To me, it seems like Abraham is trying to find the tipping point. How much good has to exist in order for the bad to be cancelled out? There has to be some sort of balance established and Abraham was pushing G-d’s limits to see what the balance was. When is the good good enough? This question comes into play constantly in my life. Does a little white lie fix enough of the problem to outweigh the fact that I lied in the first place? Is it okay to send computers to villages in Uganda because we feel like people need them when a computer uses more electricity than the entire village has? Is it okay to send thousands of Zephyrhills bottles to a city with no access to drinking water only for the community to be in the same position as they used to be in when the bottles run out? Was it okay for me to take Jen from the stability of her house because I thought it was better for her?

Now that I’ve taken a step back, I’m able to consider the options that I was presented with that night. Would it be better for Jen to stay with her Uncle, in a consistent yet, negative environment than it would have been to stay in a variable, safe place with me?

What was the right thing for me to do? How do we know when we’re doing something that is actually right versus something that we have just told ourselves is right? When Jen woke up the next morning, I decided it was time to have a real talk with her. I got someone to translate and slowly explained to Jen who I was. That I lived in a place far away and that I was only going to be in Uganda for a short amount of time. I tried to tell her that she couldn’t stay with me anymore. I tried to tell her that it was best that she stay with her family. Was I trying to make her feel better or was I trying to make myself feel better? Was I contributing to wrong doing or working against it?
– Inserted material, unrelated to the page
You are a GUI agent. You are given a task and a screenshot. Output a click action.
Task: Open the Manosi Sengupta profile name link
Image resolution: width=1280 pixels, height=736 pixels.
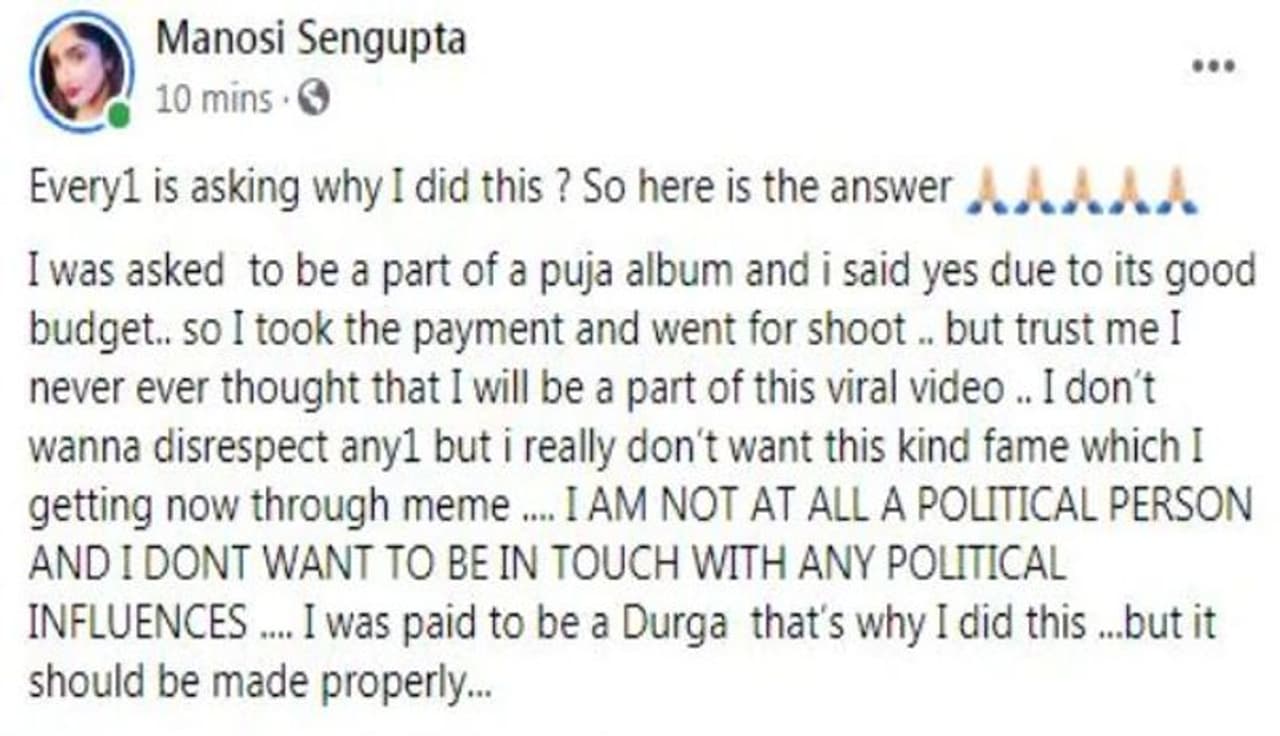(311, 40)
Abraham challenges God. He advocates for the people of the cities and for G-d’s own moral standing as a G-d of justice. He is not questioning the existence of G-d’s justice, but instead its extent and limitations. How much good has to exist to make it worthwhile not to destroy the towns? Even though the wrong doings of Sodom and Gomorrah were so terrible, ten righteous people could have saved the towns and the people therein. In this parsha, we learn the concept of merit. We learn that a little merit, the quality of being particularly good or worthy, in a sea of evil, could have prevented the destruction.

The sea of evil that faces people today covers the vast expanses of the Earth and it is sin both great and small. Certainly injustice, poverty, hunger, and malnutrition are not sins of the affected populations, and no nation or people is without them; rather, the sin is upon those who allow them to occur. In an effort to right those wrongs, we need to make sure that we are evaluating the best ways to make sure that wrong doing does not exceed the limits of justice. We need to make sure our actions don’t cause more harm than good.

Abraham spoke on behalf of all of the people of Sodom and Gemorrah when he questioned G-d’s justice and I challenge you to do the same. I may not have done the best thing by taking Jen home that night. However, now when I make an attempt to do good, I force myself to consider the consequences. I ask myself the questions that I didn’t answer when I stood between Jen and her cousin. Is what I’m choosing to do the most sustainable option? Is the decision I’ve made going to bring about the most good or am I causing more harm? No doubt, we all have the power to enact great change, but we must question justice now so that generations to come can follow our lead.

It is through our own advocacy — when we raise our voices and use our own political power to demand righteousness and justice — that we demonstrate that we are indeed the children of Abraham, keeping the ways of G-d.